Está no jeito sossegado do paulista Victor Leandro Bagy a razão por ter escolhido a Zona Sul para viver. O goleiro de 29 anos, contratado pelo Grêmio no final de 2007,conta que até recebeu indicações de amigos a respeito de outros regiões de Porto Alegre, mas se apaixonou mesmo foi pelo sul da Capital. Após morar no Cristal e na Vila Assunção, há um ano ele reside em um condomínio no Belém Novo.
-- A opção pela Zona Sul tem muito a ver com a minha personalidade. Sou bastante tranquilo, não gosto de muita aglomeração, trânsito, bagunça. Prefiro um lugar mais calmo -- diz.
A história do atleta com o futebol se iniciou ainda na infância. Depois, aos 14 anos, fez o primeiro teste no Paulista, de Jundiaí (SP), profissionalizou-se e permaneceu uma década no clube. Victor conta que, no início, toda a família deu força, mas destaca o apoio da mãe:
-- Ela sempre se desdobrou para me dar condições, me dar chuteiras, luva, para poder praticar o futebol.
Após 10 anos em Jundiaí, município de 370 mil habitantes distante 57 quilômetros de São Paulo, surgiu a oportunidade
de jogar em Porto Alegre. Chegou com a incumbência de ocupar uma vaga que, durante muito tempo, foi de um dos maiores ídolos da história do Grêmio, Danrlei. No clube gaúcho, o jogador chegou à Seleção.
Victor gosta de ficar em casa com a mulher, Gisele, e os cachorros. Diz que, para fazê-lo colocar o nariz para fora, "tem de ser muito importante". Dos hábitos porto-alegrenses, o goleiro mostra ter adquirido vários, principalmente em relação à linguagem.

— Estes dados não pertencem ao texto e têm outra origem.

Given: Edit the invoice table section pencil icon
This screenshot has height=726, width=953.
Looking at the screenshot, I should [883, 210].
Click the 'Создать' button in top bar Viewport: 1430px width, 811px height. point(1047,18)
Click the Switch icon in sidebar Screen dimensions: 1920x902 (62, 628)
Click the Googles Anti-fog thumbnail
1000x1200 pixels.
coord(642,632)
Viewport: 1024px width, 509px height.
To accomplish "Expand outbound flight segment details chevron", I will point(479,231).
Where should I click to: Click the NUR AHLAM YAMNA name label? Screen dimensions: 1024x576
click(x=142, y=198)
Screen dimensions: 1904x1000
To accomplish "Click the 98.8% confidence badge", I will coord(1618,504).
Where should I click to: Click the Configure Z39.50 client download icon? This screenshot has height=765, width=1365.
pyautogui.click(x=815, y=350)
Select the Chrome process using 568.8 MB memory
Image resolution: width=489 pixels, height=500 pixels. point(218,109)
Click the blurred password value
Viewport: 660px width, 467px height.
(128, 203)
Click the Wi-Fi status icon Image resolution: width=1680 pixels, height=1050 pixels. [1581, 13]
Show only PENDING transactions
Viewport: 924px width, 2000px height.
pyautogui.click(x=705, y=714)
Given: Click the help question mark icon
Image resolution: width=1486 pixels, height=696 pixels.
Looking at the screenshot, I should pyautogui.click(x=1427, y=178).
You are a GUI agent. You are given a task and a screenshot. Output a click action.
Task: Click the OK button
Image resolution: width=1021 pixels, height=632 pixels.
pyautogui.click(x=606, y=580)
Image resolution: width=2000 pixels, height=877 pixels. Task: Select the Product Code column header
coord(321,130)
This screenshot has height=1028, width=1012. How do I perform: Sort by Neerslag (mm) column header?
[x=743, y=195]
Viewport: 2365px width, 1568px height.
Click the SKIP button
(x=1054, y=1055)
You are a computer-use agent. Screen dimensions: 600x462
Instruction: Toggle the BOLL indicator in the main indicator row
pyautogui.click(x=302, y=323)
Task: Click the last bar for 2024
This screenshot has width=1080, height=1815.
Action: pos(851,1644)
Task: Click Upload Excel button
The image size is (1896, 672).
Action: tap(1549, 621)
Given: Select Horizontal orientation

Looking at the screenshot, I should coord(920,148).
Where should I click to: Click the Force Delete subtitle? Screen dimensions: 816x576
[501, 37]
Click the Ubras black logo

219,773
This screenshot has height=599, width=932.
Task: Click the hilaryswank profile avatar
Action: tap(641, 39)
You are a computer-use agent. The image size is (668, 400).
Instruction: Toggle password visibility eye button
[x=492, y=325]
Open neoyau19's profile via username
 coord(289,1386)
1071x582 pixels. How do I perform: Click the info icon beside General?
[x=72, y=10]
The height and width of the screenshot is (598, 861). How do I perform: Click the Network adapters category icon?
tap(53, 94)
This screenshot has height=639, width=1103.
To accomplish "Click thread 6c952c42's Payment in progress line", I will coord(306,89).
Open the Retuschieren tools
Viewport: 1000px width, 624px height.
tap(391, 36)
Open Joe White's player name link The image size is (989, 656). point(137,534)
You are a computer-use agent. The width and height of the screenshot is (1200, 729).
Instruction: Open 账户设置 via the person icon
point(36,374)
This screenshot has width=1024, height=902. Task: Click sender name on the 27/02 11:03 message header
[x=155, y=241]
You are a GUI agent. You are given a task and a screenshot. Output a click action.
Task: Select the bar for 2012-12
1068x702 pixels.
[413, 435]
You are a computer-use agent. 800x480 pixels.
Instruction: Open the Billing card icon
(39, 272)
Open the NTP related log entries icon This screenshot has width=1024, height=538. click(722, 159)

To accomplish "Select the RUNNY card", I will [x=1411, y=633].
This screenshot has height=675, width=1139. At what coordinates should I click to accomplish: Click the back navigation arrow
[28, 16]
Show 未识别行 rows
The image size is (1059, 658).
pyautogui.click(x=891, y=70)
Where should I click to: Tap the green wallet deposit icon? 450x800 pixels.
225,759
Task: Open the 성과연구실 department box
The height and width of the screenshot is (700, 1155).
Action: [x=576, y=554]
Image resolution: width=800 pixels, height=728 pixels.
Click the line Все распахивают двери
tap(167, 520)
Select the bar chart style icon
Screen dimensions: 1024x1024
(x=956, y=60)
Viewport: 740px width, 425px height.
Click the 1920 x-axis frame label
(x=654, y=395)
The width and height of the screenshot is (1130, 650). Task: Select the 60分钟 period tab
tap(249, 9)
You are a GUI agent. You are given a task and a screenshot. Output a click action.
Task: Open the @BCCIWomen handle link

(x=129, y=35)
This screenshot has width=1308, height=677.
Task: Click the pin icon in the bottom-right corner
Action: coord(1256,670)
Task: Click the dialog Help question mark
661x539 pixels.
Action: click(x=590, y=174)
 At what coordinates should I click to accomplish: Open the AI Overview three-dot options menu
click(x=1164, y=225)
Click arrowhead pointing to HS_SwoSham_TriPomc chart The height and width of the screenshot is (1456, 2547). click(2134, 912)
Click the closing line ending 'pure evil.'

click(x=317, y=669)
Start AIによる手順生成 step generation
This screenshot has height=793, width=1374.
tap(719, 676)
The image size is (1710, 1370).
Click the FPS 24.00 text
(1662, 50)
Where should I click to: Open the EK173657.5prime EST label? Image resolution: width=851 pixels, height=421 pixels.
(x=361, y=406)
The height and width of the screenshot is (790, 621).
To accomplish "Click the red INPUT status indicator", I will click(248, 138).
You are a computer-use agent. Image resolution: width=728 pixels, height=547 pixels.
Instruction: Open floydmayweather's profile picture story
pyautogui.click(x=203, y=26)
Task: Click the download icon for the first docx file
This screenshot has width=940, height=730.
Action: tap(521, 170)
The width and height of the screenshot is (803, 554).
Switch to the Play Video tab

Só não se acostumou com o chimarrão:
-- O próprio churrasco eu já gostava, mas nunca tinha me arriscado a fazer. Hoje, faço um meia-boca.
Os ares de cidade do interior agradam ao goleiro, nascido no pequeno município de Santo Anastácio, em São Paulo. Principalmente quando morava na Vila Assunção, Victor era surpreendido com alguém do mesmo condomínio tocando a campainha, oferecendo um bolo ou uma sobremesa.
-- Tenho um vizinho, um menino que tem pai colorado, que quer cortar o cabelo igual ao meu. Isso é legal, servir de referência além da rivalidade.
Formado em Educação Física, o craque elogia muitas áreas da Zona Sul, como a orla do Guaíba nas proximidades do Clube dos Jangadeiros, onde gosta de apreciar o pôr do sol. Mas também diz que nem tudo está 100%.
-- Percebo a pavimentação das ruas, precária. Acho que tem de falar não só do que tem de bom.
Outro ponto negativo de Porto Alegre? A distância da família e dos amigos. Mas essa Victor tira de letra: com telefone, internet e uma hora de voo.